The drivers who are putting their brains to sleep to keep their eyes awake
Three taxi drivers on three December nights talked to me about the amazing powder that helps in staying awake as they labour to stay above Ghana’s poverty line.
Snuff, they called it. Pulverized tobacco leaves with the brown look of cocoa powder.
No, it’s not Tramadol, Kobby, my driver, run away from associating it with a heavily condemned drug. ‘This one is good’, he said falling more on his nine-year driving experience than medical science.
“I know drivers who take Tramadol but snuff is better than Tramadol, snuff has been with us for the longest time, our forefathers used snuff to heal a headache and cold, so it is not anything bad,” he said.
And that’s why the first driver I picked from Awoshie to Dansoman stopped unexpectedly, got out and crammed the wrapped substance to another driver who had signalled him to stop.
My driver also drives the sale of the drug in the area for as low as one to five cedi.
And after that first encounter, I started asking each driver I picked for any association with snuff. The pattern was scary.
Two more drivers, Abu and Kwesi, spoke about it in glowing terms, making it hard to accept their frail denial that they do not personally use it.
Well, Abu did but not anymore, he said directing his fingers to colleagues who have not yet joined him in his doubtful victory over an addictive substance.
His hectic work routine each day was morning till a 4 pm break for rest and a restart from 8 pm till 4 pm the next day.
A rugged schedule, exacting a demand from his body and brains in a way health professional would flag down as dangerous.
Kwesi, a mechanic by day and a driver by night said his hard work of and on the road has helped him buy two cars. The Vitz he drove me in, he said, was bought for GHc 24,000.
He doesn’t sniff it but he knows the sniffing spots – local herbs vendors, blue kiosks and behind the flung taxi doors as the drivers brace for a long night on the job.
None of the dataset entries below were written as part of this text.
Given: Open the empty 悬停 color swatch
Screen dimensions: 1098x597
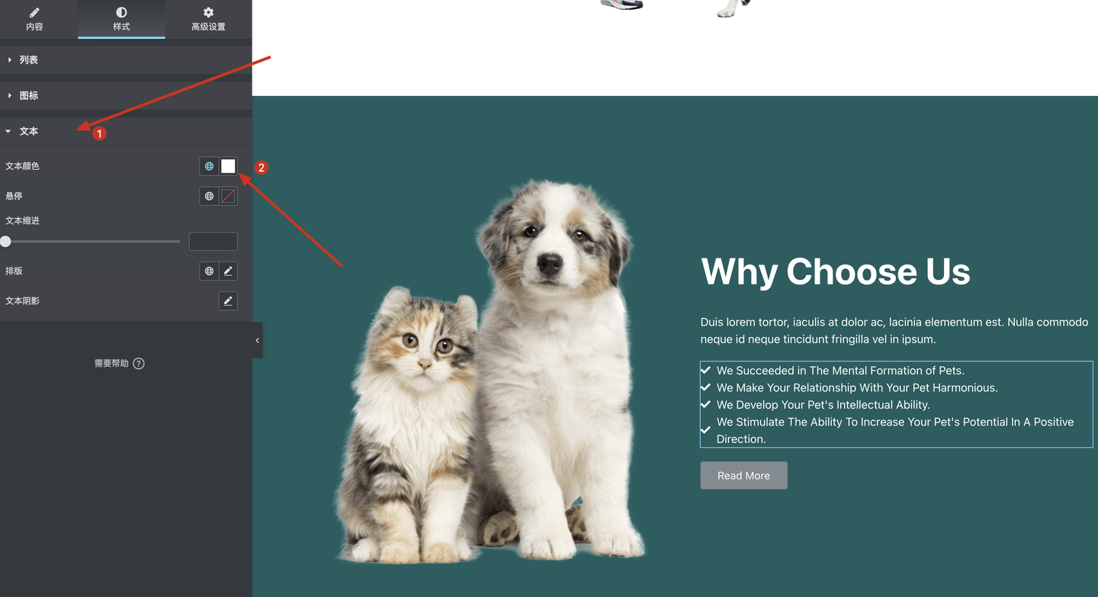Looking at the screenshot, I should (x=228, y=196).
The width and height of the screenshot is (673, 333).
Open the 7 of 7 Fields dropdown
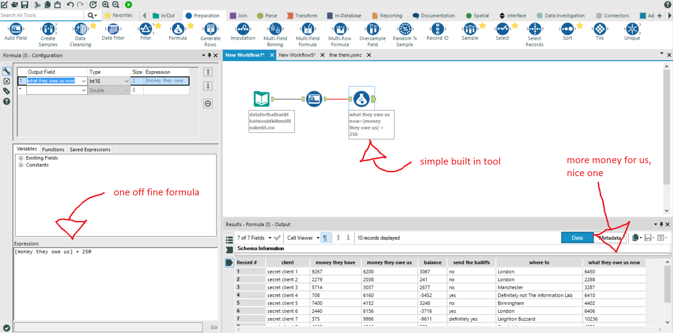click(270, 238)
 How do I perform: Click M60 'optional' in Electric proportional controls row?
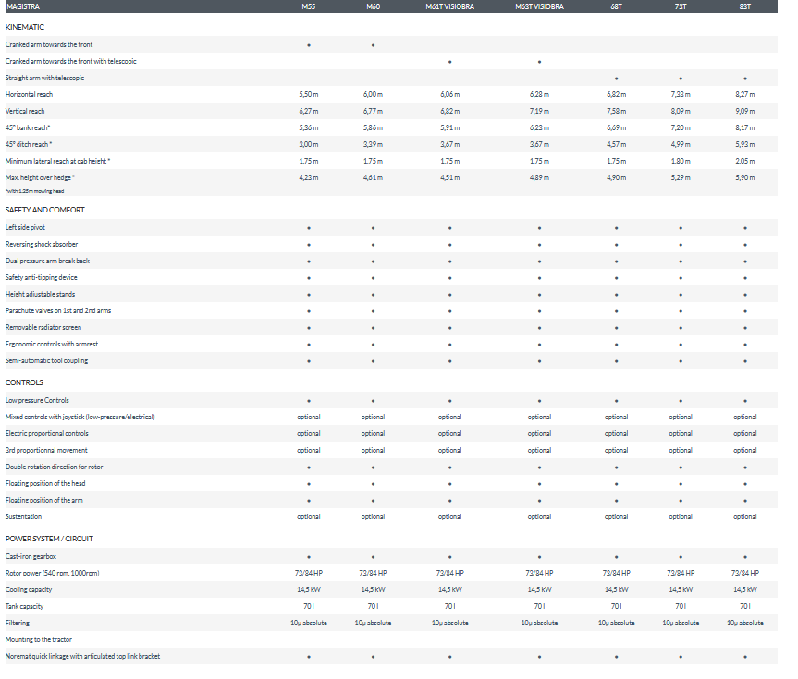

There are VIP bus drivers who use it for the long inter-city journeys where vigilant eyes are needed to avoid the kind of road carnages that leads to mournful vigils.
And then there is a deadly mixture of snuff and other stuff.
“Some even after taking the snuff, add other highly contained caffeine drinks like Rush and 5-Star energy drink” Francis a taxi driver said.
There is a booming underground industry of the unsafe methods drivers use to drive the public home safely.
Checking through a bucket list of dangers, Occupational Health Specialist at Goldfield’s Hospital, Dr Tetteh Odjidja easily ticked off lung cancer
“ Anything that goes through the nose goes through to the throat and the lungs, that is why asthmatic patient use the inhaler through their nose and feel the effect in their lungs”
“…snuffing tobacco can destroy your lungs just as smoking cigarettes can” he explained
The expert said tobacco contains nicotine, a toxic colourless oily liquid that is addictive and acts as a stimulant when snuffed.
He said nicotine can be carcinogenic (can cause cancer).
“The lining in the nasal cavity, the mucous membrane is rich with blood vessels and the continuous sniffing of tobacco can damage it which may later lead to brain damage,” he said.
In effect, a nose-bleeding death lurks in every snuff.
Dr Odjidja admitted that because of its stimulating property, Snuff can keep an abuser active but the side effect can be very damning.
“It is like going for a loan to buy a car” he continued, pointing out that behind the momentary joy of having the money, is a payment plan that lies ahead.
“You’ll pay back when the drug wears off, the body will be under pressure to payback and gradually you’ll develop the withdrawal symptoms…..it means is that in the long-term, the body will not work without the drug” he warned.
But beyond the snuff, there are those who prefer a cocktail of disease and danger by mixing it with other caffeine drugs like the so-called energy drinks.
Dr. Odjidja said the combinations “causes the heart to work faster than normal which is bad.”
The Ghana Road Traffic Act- 2004(Act 683) Section 4 prohibits drivers from abusing alcohol or any drug when driving.
It says ‘a person who, while driving or attempting to drive a motor vehicle on a road, is under the influence of alcohol or drugs to such a degree as to be incapable of having proper control of the vehicle commits an offence and is liable on summary conviction’
The Act stipulates that anyone found liable to that offence will be made to ultimately serve a 3-5-years imprisonment term.
According to the National Road Safety Commission accident statistics for 2018, about 80 per cent of road accidents are caused by human errors.
The Commission listed over-speeding, drunk-driving, lack of vehicle maintenance, bad road design and construction as part of the cause.
This provision does not seem to deter drivers from abusing drugs.
For these drivers, the line in a Nigerian hit song by Victor AD, ‘if you no get money whetin you gain’, seems to be the driving force for snuff.
And as the heart pumps faster on a fast lane, the drivers are fastening their demise.